This patch copies the badblock management code from md-raid to use it
for tracking bad/'poison' sectors on a per-block device level.

NVDIMM devices, which behave more like DRAM, may develop bad cache
lines, or 'poison'. A block device exposed by the pmem driver can
then consume poison via a read (or write), and cause a machine check.
On platforms without machine check recovery features, this would
mean a crash.

The block device maintaining a runtime list of all known poison can
directly avoid this, and also provide a path forward to enable proper
handling/recovery for DAX faults on such a device.

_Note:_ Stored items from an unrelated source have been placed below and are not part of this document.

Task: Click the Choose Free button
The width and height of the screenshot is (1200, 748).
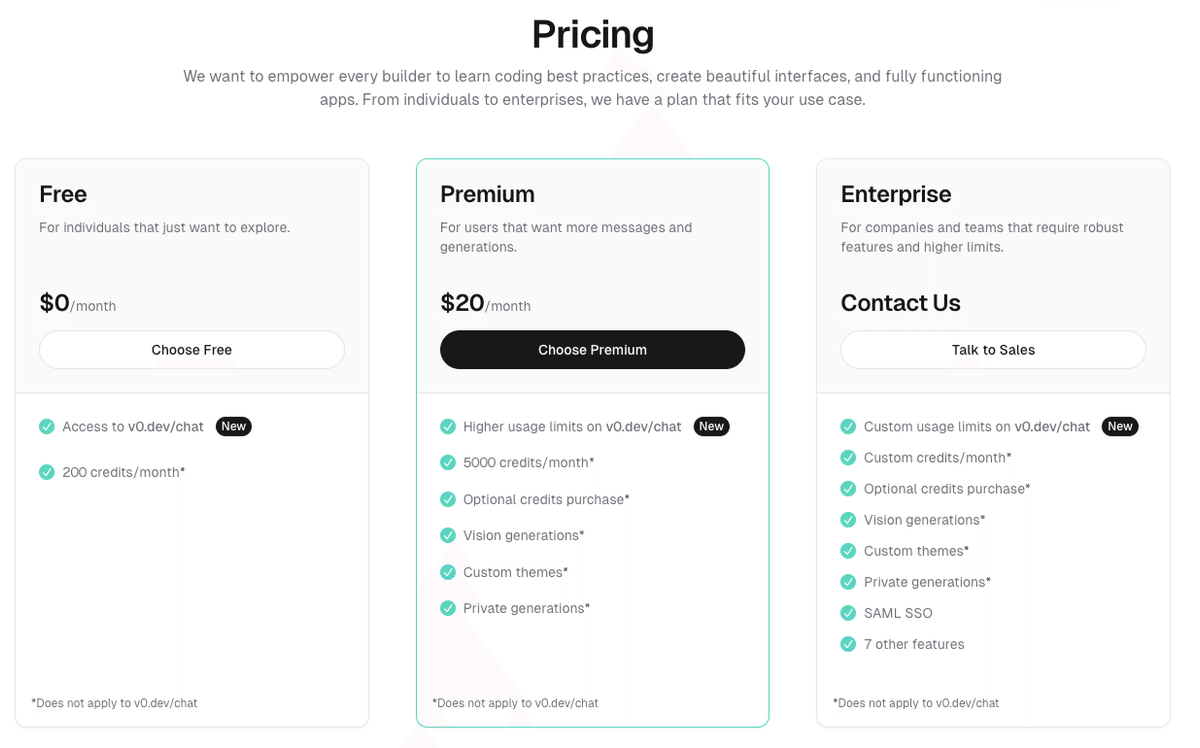Action: pyautogui.click(x=192, y=350)
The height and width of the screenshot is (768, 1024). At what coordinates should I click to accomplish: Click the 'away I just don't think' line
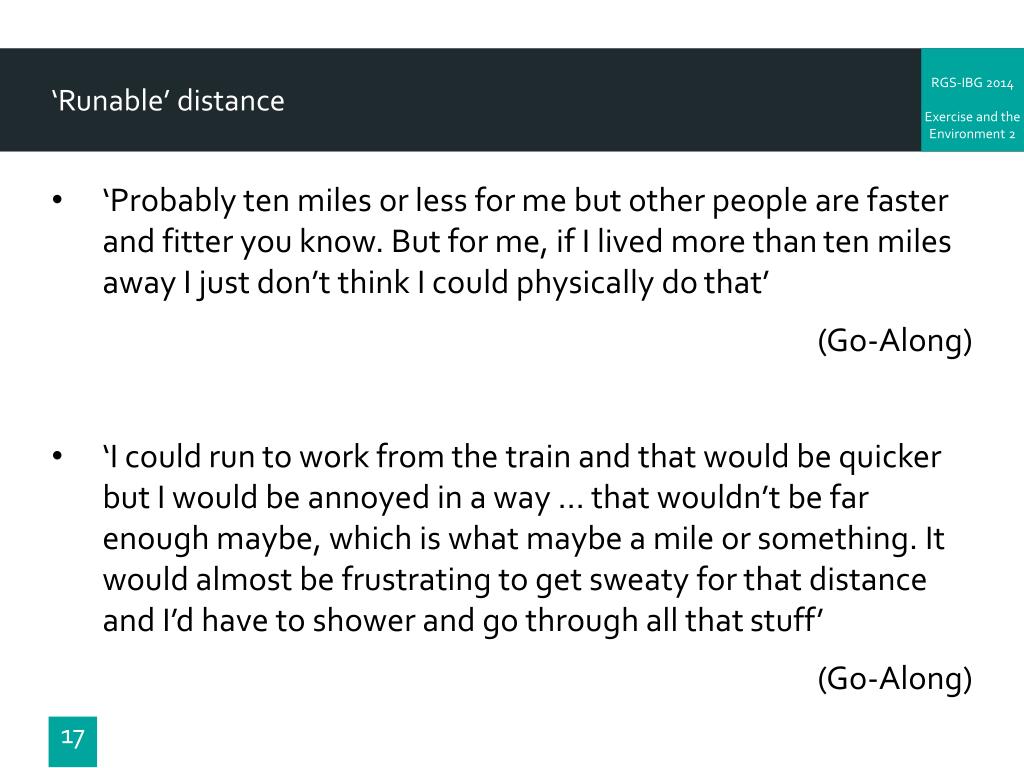point(436,283)
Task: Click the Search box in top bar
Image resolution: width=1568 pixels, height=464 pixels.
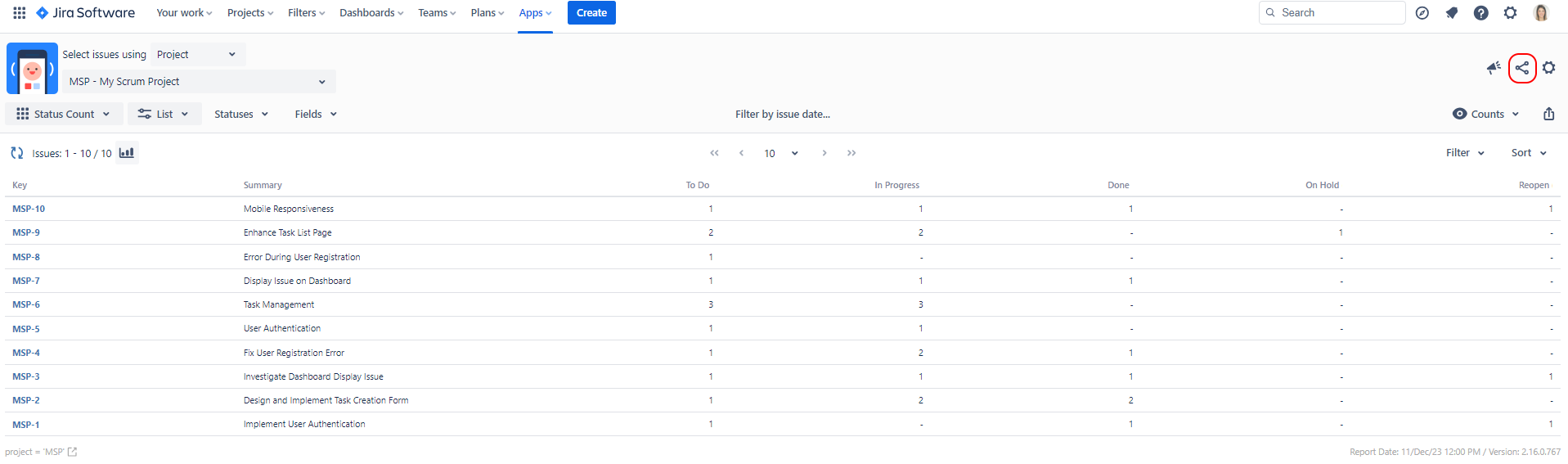Action: (x=1332, y=13)
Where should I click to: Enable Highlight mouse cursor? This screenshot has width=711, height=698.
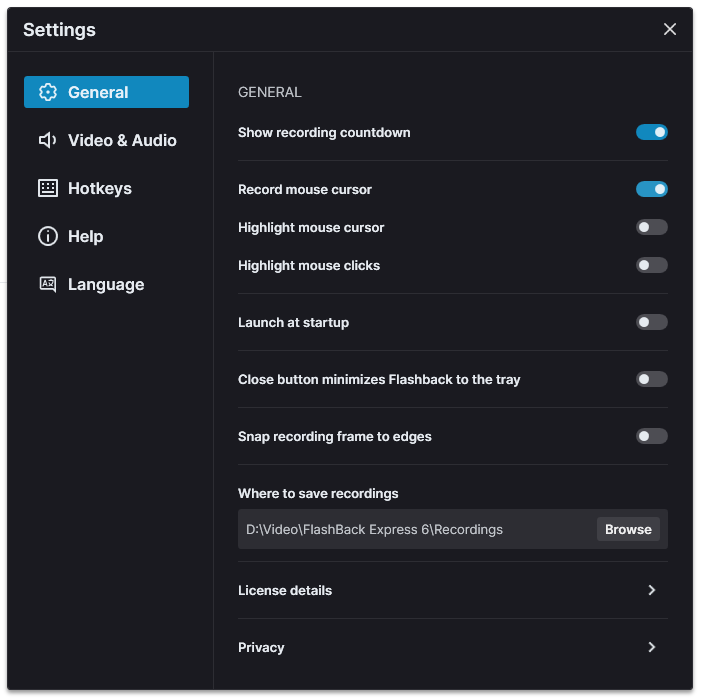point(652,227)
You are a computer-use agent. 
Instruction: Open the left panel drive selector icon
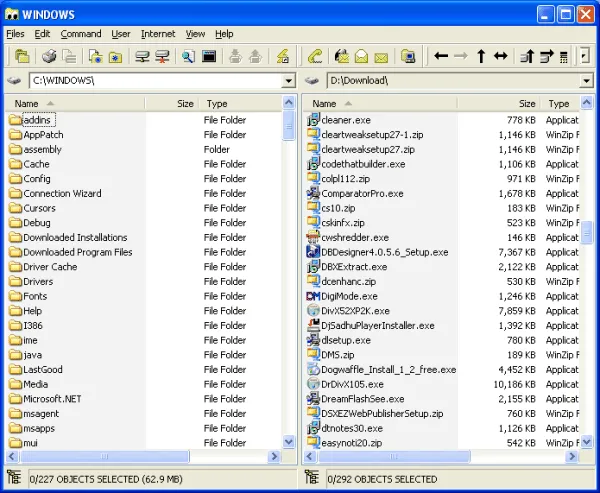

Signed-off-by: Vishal Verma <vishal.l.ve...@intel.com>
---

This really is a copy-paste + a few modifications of the badblock management
code + sysfs representation from md.

In this RFC, I want to make sure this path sounds acceptable for the use case
described above, for NVDIMMs. Eventually, I think the md badblock management
and this should be refactored to use the same code - I think this should be
easy to do:
- move the badblocks struct and associated functions into a header file (along
  the lines of include/linux/list.h)
- embed the structure into whatever needs to use this list (in case of md, this
  would be 'rdev', in the nvdimm case, the gendisk)
- call the functions from badblocks.h as needed to manipulate the list.
- The sysfs show/store functions in badblocks.h would be generic variants, with
  wrappers being present in md and gendisk to fit into their respective sysfs
  layouts

If this looks generally reasonable, I'll post a v2 with this refactoring done.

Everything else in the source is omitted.